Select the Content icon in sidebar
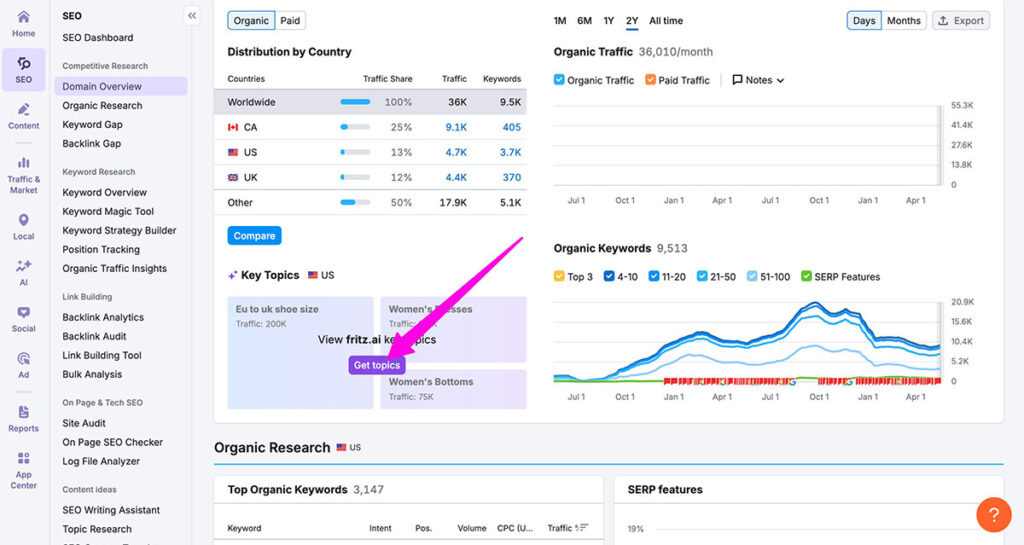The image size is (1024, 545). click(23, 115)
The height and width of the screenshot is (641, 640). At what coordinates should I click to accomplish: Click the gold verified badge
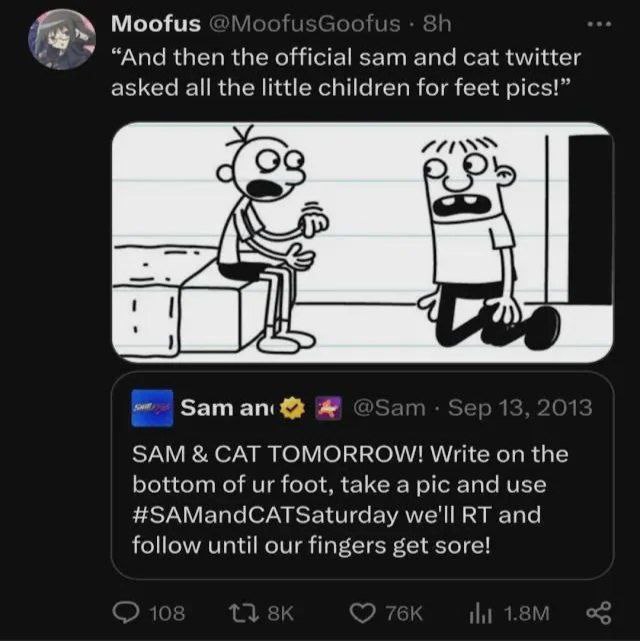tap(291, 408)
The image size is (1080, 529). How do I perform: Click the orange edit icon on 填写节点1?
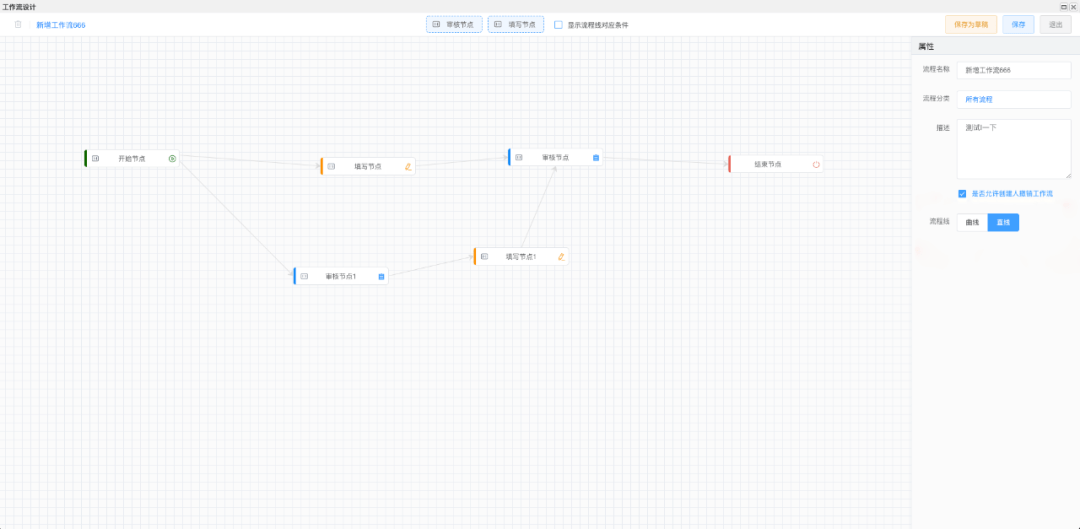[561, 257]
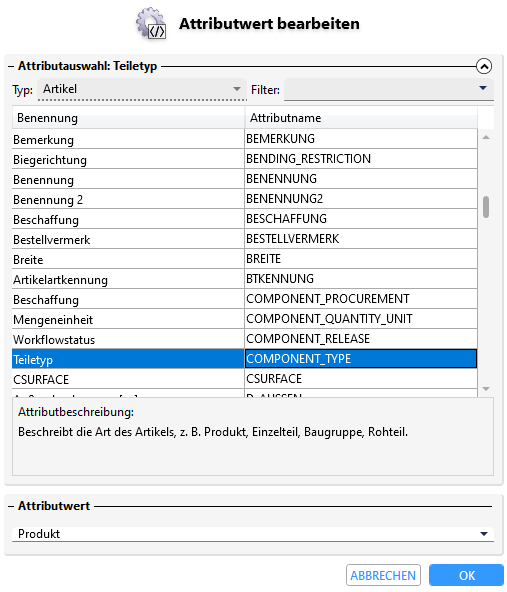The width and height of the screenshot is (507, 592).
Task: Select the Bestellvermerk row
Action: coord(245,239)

> _Try it_:
Output the records above exactly as written, but leave out the pictures.

> _Task response_:
Select the Content icon in sidebar
The image size is (1024, 545). click(23, 115)
The height and width of the screenshot is (641, 640). At what coordinates should I click to accomplish: Click the gold verified badge
tap(291, 408)
The image size is (1080, 529). How do I perform: Click the orange edit icon on 填写节点1?
[561, 257]
The width and height of the screenshot is (507, 592).
Task: Select the Bestellvermerk row
Action: coord(245,239)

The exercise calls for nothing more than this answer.